Roma (Paolo Finistrella) – Parliamo del libro Muse dell’Apocalisse di Fabio Tirelli, pubblicato dal Gruppo Albatros Il Filo. Presentiamo qui un’intervista con l’autore del libro per evidenziare gli aspetti letterari più originali e le esperienze più importanti che sono condensate in questo testo.
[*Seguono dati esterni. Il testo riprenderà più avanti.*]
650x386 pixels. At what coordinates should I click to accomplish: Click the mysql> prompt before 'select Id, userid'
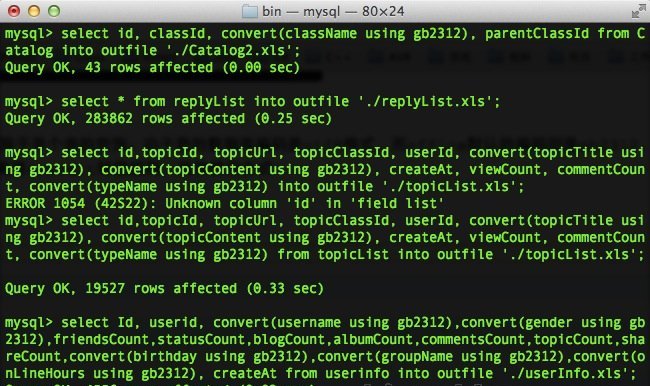[x=29, y=323]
Affronteremo anche i temi che maggiormente sono rilevanti per l’autore e ai quali viene data espressione in modo peculiare.
Muse dell’Apocalisse di Fabio Tirelli, pubblicato dal Gruppo Albatros Il Filo, è un campionario saggistico che affronta con precisione scientifica e perizia letteraria molti temi differenti, accomunati da un unico fil rouge: la critica puntuale e ben argomentata alla cosiddetta “buona scienza”, cercando un’altra via di spiegare la complessità del nostro tempo.
Quali sono i temi decisivi di questo saggio?
Credo che sia uno fondamentalmente: l’attesa. Attesa della fine dei Tempi ovviamente nella consapevolezza, mi si scusi il gioco di parole, di vivere il tempo della fine (intesa non tanto come l’ultima battaglia fra il Bene e il Male ad Armageddon, come profetizzò Giovanni, ma come consapevolezza ultima dell’impossibilità di dare un senso al percorso umano sia individuale che collettivo).
Da questo punto di vista il richiamo a Socrate, che apre il saggio, è imprescindibile: la Norma, la Legge non è un bene fungibile, perché essa stessa costituisce la rete del senso, cancellato il quale solo la Morte vive. E in fondo i capitoli del libro guardano da prospettive diverse allo stesso orizzonte (sia politico che antropologico, che mitico, che Esoterico): lo scontro fra il senso e la mancanza di senso.
Qual è il filo conduttore che tiene uniti i diversi ambiti e i differenti problemi da Lei messi in evidenza?
A questa domanda ho già in parte provato a rispondere nella precedente. Potrei solo aggiungere che ho preferito sempre una lettura dei temi che tratta il saggio dal punto di vista del capovolgimento del senso (appunto) comune. In questo contesto m’è particolarmente caro il capitolo che riguarda la malattia mentale e l’inserto rivoluzionario che la connette con l’esistenza comune.
Fare della malattia un’arma è come dire che l’estraneo che è in noi (l’Altro direbbe Lacan) è la forza più potente, in questa civiltà occidentale troppo ridondante e abitata dalla merce ed è l’unico modo che questa civiltà ha per scalzare il suo destino di fine obbligata. In alternativa la normalità ci porterà a lasciar cantare per l’ultima volta le Muse, che ci riveleranno il nostro nulla.
Come descriverebbe il suo stile di scrittura? Quali autori del presente e/o del passato prende come modello?
Non ho uno stile di scrittura preciso, perché lo stesso varia a seconda dei temi che tratto. Il senso di relatività assoluta che interpreto in qualche modo non prevede uno stile, ma solo un assemblaggio di parole, nulla più.
Forse le mie ascendenze dal lavoro analitico mi fanno prediligere Lacan e il suo oscuro tratteggiare l’inconscio: o anche Derrida a cui faccio un omaggio nel libro, che mi ha insegnato (l’ho tradotto dal francese quando non era ancora del tutto pubblicato in Italia) che l’écriture sconfigge il linguaggio perché è e deve essere una ferita aperta sul foglio bianco.
Cosa vuole comunicare ai lettori?
Credo che siano i lettori (quei pochi) che debbano dirlo; in realtà quando scrivo penso sempre a quei manuali per far funzionare gli strumenti (un tempo erano di carta , incredibile). Pagine e pagine per descrivere il funzionamento di un forno, di cui fondamentalmente non capiamo nulla. Eppure il forno (o qualunque altro oggetto) alla fine funziona. Inutili istruzioni per l’uso, forse: questo sono i miei libri. A loro modo necessari per aggiungere mancanza di senso a mancanza di senso.
Come è stata la sua esperienza editoriale con il Gruppo Albatros Il Filo? Progetta di scrivere altri libri?
Il gruppo Albatros è stata una scoperta tardiva per me e casuale (una pubblicità on-line): tuttavia, oggi non saprei ipotizzare il mio percorso di scrittore un po’ in ritardo (penso a Camilleri ma lui era un gigante al mio confronto) senza la professionalità dello staff di Albatros. Infatti, il mio terzo libro (Sirene di Atlantide, che conclude, forse la trilogia con Muse dell’Apocalisse e con il primo, Nottole di Minerva, anche lui Albatros) sarà pubblicato a novembre. Sperando che i lettori lo accolgano con pazienza. Sto già progettando un nuovo tentativo, totalmente diverso: non un saggio, ma un romanzo. Ma di questo parleremo un’altra volta!